Start of DATA TO USE
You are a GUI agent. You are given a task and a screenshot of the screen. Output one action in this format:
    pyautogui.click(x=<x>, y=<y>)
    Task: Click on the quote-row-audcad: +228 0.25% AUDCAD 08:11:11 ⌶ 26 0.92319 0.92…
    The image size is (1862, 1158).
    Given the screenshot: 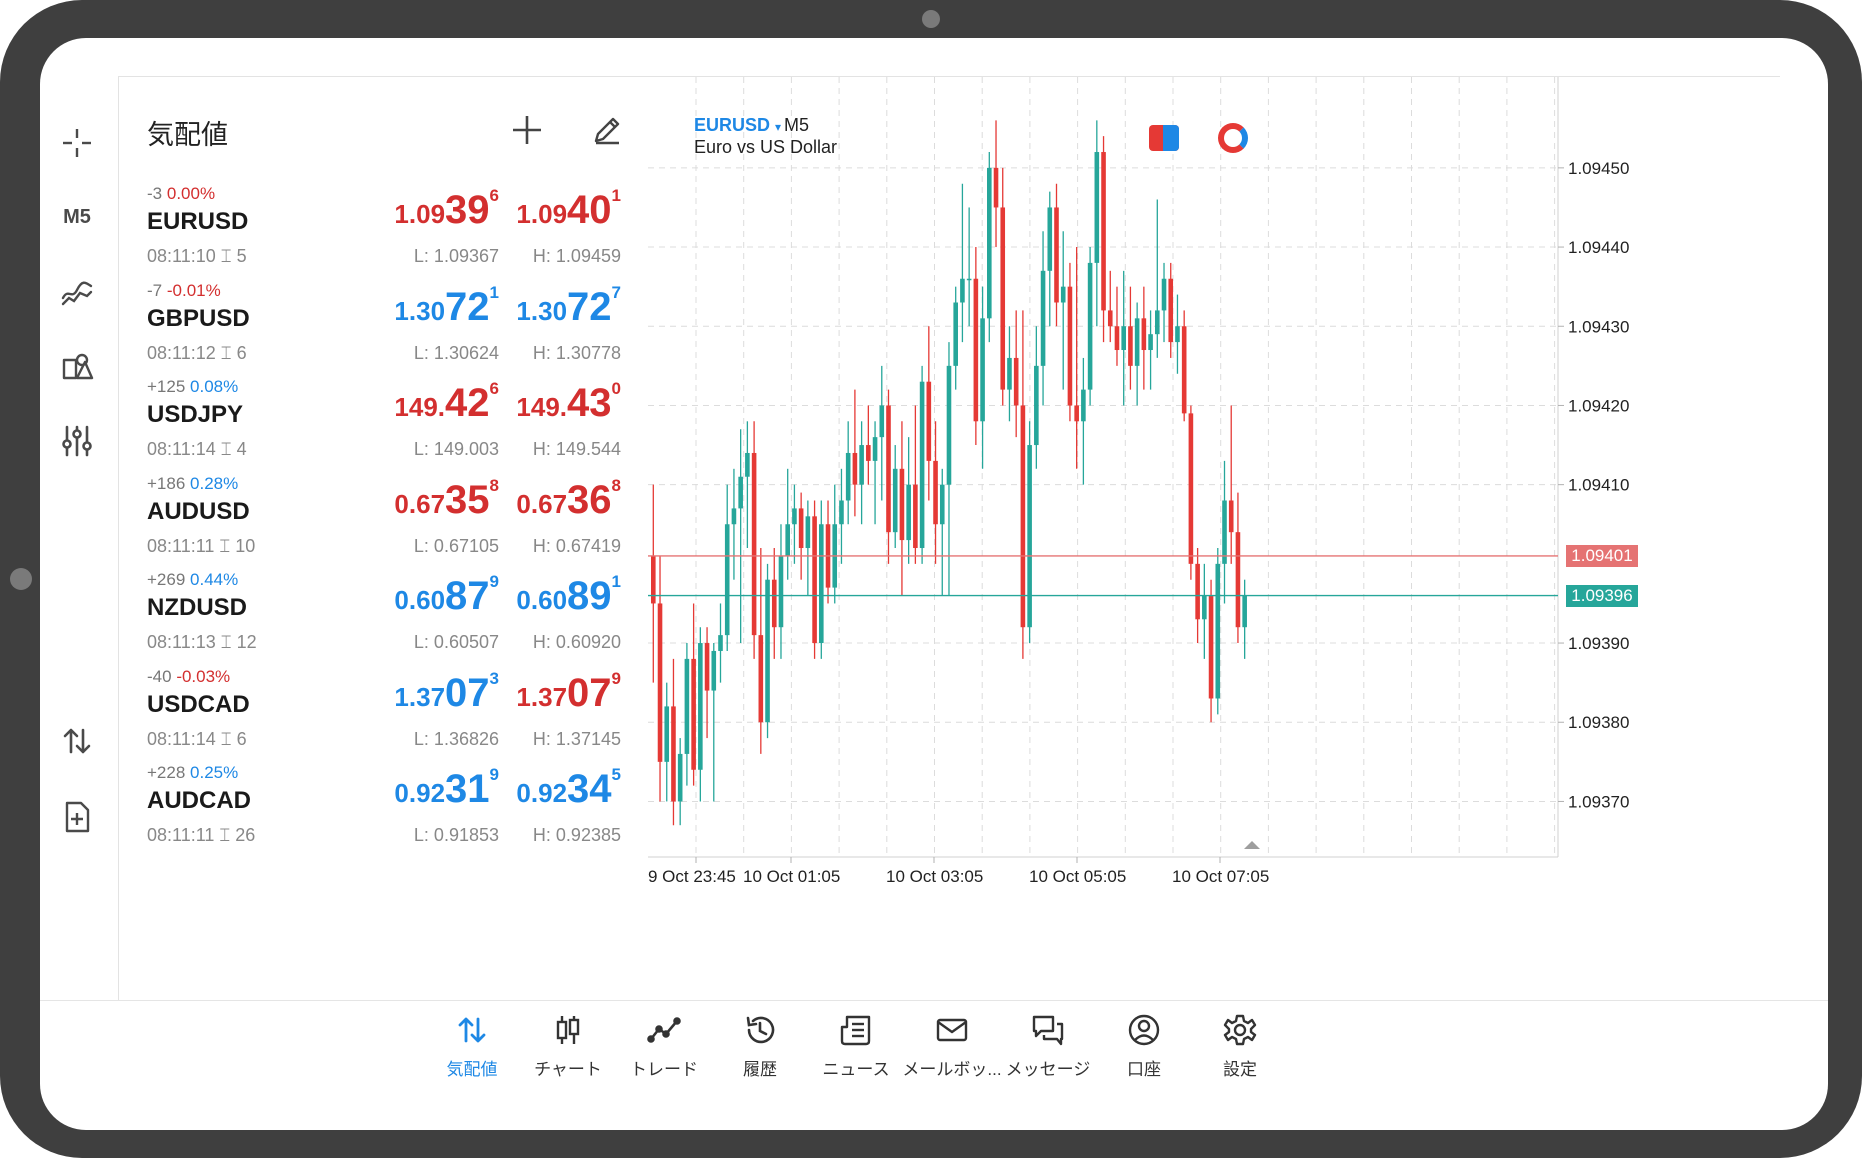 What is the action you would take?
    pyautogui.click(x=384, y=808)
    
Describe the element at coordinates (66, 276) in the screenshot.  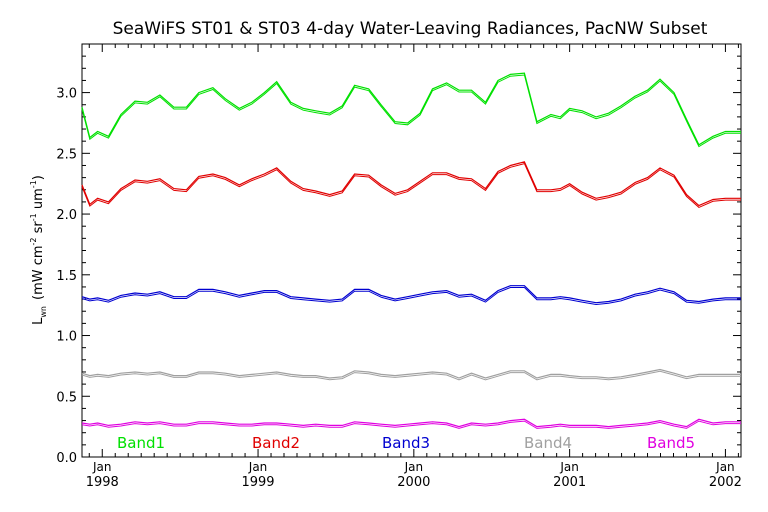
I see `y-tick-label: 1.5` at that location.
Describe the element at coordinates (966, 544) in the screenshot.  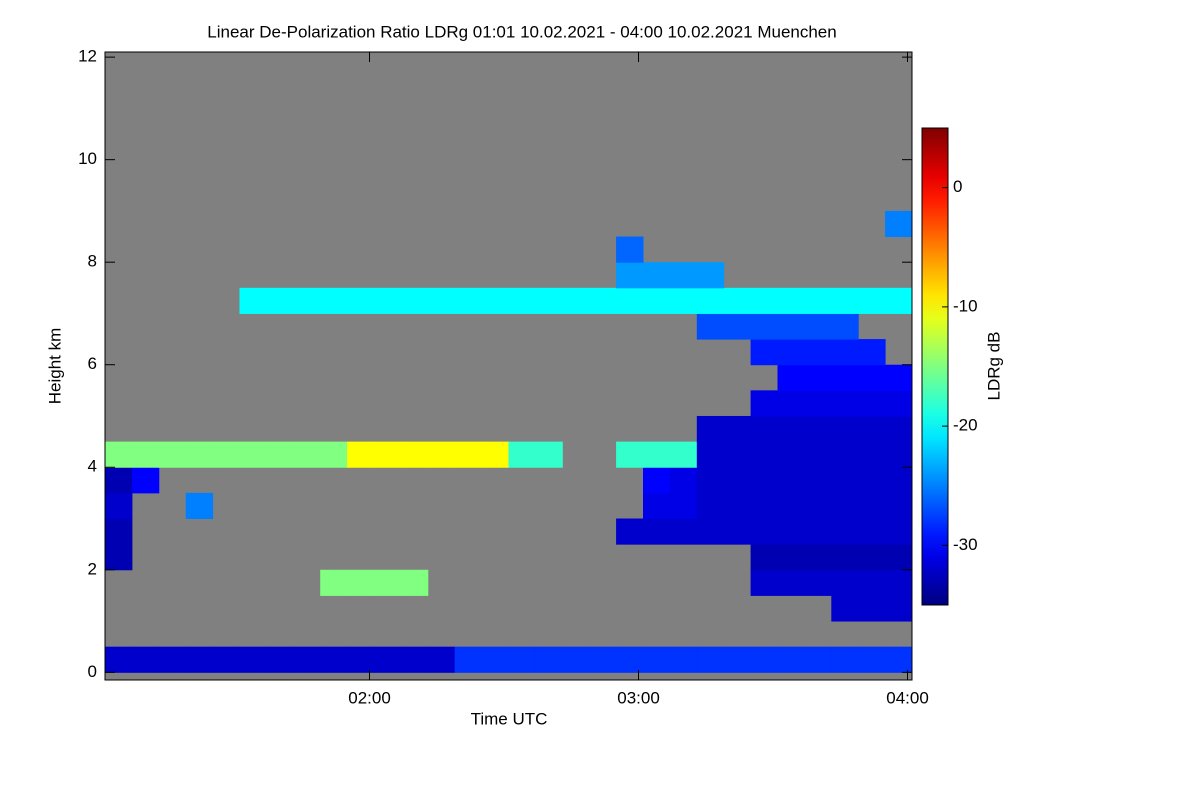
I see `colorbar-tick-label: -30` at that location.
End of DATA TO USE
TRY IT:
Transcribe the records from the line holding "Describe the element at coordinates (966, 544)" through the last line of the records, both included, and leave the pictures out.

EXERCISE OUTPUT:
Describe the element at coordinates (966, 544) in the screenshot.  
I see `colorbar-tick-label: -30` at that location.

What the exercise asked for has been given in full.